I'm not sure anyone ever wakes up with the intention of falling asleep again 4 hours later, but sure enough, morning cat naps were the order of the day for the Dallas family.
Woke up early for a Saturday, inspired by a friend's cat who needed 7 units of human insulin to have enough energy to make its daily jump to the couch. Rode my bike to the house, epic twenty-year-old that I am. Questioned my ability once again to give 7 units of insulin to said cat- a notion I pushed aside quickly when I remembered that as a high school valedictorian, I should feel qualified to perform any medical procedure within the tri-county area. Having 'shot the cat', as I so lovingly call my temporary chore, I set off for home, and with a quick wave to my neighbor on the way into the cul-de-sac, flew up the driveway and into the Midwest paradise that is the Dallas household.
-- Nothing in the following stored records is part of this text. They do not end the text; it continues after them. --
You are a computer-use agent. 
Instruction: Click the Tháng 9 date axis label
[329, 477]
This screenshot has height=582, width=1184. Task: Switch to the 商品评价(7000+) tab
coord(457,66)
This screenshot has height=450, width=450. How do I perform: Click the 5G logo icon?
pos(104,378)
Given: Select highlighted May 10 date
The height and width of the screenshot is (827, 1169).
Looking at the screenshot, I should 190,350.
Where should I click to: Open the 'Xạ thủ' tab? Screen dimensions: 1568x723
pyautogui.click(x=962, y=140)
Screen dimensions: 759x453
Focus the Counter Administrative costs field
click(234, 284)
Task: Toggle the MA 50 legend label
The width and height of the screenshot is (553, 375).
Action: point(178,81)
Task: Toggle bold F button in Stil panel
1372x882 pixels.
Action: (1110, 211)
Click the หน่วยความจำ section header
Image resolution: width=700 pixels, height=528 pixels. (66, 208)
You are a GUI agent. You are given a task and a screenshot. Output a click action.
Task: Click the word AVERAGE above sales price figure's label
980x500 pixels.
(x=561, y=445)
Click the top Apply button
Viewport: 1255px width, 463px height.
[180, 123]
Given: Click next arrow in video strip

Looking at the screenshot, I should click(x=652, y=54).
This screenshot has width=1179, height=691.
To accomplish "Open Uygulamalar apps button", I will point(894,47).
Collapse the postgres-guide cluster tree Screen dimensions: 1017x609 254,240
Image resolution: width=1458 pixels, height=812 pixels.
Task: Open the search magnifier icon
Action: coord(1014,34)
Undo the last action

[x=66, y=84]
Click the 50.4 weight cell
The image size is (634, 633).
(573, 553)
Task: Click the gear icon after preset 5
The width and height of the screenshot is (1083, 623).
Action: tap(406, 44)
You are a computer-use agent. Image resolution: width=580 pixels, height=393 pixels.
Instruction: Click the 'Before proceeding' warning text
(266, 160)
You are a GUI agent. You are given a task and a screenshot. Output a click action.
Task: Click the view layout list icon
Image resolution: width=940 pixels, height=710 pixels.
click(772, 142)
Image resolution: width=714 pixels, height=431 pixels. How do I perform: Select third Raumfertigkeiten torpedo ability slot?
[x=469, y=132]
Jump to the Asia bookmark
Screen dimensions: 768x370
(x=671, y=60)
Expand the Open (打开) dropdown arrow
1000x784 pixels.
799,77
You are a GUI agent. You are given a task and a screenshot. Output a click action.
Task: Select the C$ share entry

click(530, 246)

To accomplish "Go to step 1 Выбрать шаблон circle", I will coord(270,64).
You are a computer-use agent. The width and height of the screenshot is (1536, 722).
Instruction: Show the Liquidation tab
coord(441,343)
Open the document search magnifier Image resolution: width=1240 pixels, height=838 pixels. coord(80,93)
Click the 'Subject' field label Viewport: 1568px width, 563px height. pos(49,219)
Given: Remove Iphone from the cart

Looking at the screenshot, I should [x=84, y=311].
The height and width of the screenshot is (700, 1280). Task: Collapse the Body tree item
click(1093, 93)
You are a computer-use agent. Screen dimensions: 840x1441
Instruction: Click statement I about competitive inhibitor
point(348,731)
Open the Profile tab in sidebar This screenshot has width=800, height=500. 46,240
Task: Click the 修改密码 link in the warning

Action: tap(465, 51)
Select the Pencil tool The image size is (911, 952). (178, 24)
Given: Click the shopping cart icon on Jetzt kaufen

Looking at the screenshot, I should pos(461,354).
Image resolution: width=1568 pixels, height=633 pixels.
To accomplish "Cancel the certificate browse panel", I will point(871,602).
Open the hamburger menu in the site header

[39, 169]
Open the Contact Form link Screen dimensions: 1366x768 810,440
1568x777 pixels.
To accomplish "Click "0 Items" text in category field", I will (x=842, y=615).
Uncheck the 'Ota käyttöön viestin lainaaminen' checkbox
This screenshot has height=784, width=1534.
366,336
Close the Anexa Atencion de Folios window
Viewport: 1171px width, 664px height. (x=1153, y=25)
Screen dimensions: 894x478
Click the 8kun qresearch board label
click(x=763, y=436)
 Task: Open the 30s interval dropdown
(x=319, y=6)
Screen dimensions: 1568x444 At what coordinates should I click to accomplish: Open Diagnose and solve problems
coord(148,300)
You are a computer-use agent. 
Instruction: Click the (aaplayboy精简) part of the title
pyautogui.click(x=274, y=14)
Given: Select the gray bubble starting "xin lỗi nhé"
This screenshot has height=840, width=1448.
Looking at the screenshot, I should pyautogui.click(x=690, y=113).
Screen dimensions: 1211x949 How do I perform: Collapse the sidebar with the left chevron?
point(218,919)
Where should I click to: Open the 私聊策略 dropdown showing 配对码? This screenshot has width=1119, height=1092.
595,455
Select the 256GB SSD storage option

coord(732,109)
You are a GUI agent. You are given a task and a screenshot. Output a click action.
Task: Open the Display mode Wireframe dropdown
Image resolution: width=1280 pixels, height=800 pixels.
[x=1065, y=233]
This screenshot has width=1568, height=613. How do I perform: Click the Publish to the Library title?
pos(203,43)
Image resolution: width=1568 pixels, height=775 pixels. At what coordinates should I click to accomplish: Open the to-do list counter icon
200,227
Mother dearest was awaiting her ride for a morning trip out of town, while dad and buddy, our resident beard hound, relaxed in the front room.
My parents, 50-somethings of small town beginnings, are kind enough to humor my ramblings, and on this particular morning they pretended not to notice as I hid the poptart I had swiped from my house-sitting locale. Mom was off in a flash and I made dad an omelet to celebrate the beautiful morning while watching Serena Williams hoist her fourth Wimby trophy.
Ate breakfast myself watching a replay of Nadal's Friday match and reading the latest trashy novel my friend gave me to enjoy. I also flipped to BET for a marathon of one of the world's strangest sitcoms, and, per my usual milky whiteness, felt like I should change the channel for not being hip enough.
After reading sex scenes to the point of being dizzy with scandal, I wandered back into the front room to visit dad and Buddydog, only to find both asleep. Dad soon perked up for his 1:00 tee time just as I was slipping off into the unconscious I had left behind 4 hours before.
Alive with the fervor of a second chance at sleep, my afternoon slipped away in the glory of terrorizing Buddy dog at the pool and attempting to get tan without a repeat of the sun poisoning incident of June.
Dinner for the Dallas family meant Steak 'n' Shake of course, and tonight offered an extraordinary amount of proprietors for miss momma and I to people watch. Dad, unfortunate enough to be facing the wall, spent his whole meal questioning how he ended up eating with two women who'd rather wonder about the horror of the lives of the three young children with a mean-faced dad then discuss his par on hole 3 or the latest weather report.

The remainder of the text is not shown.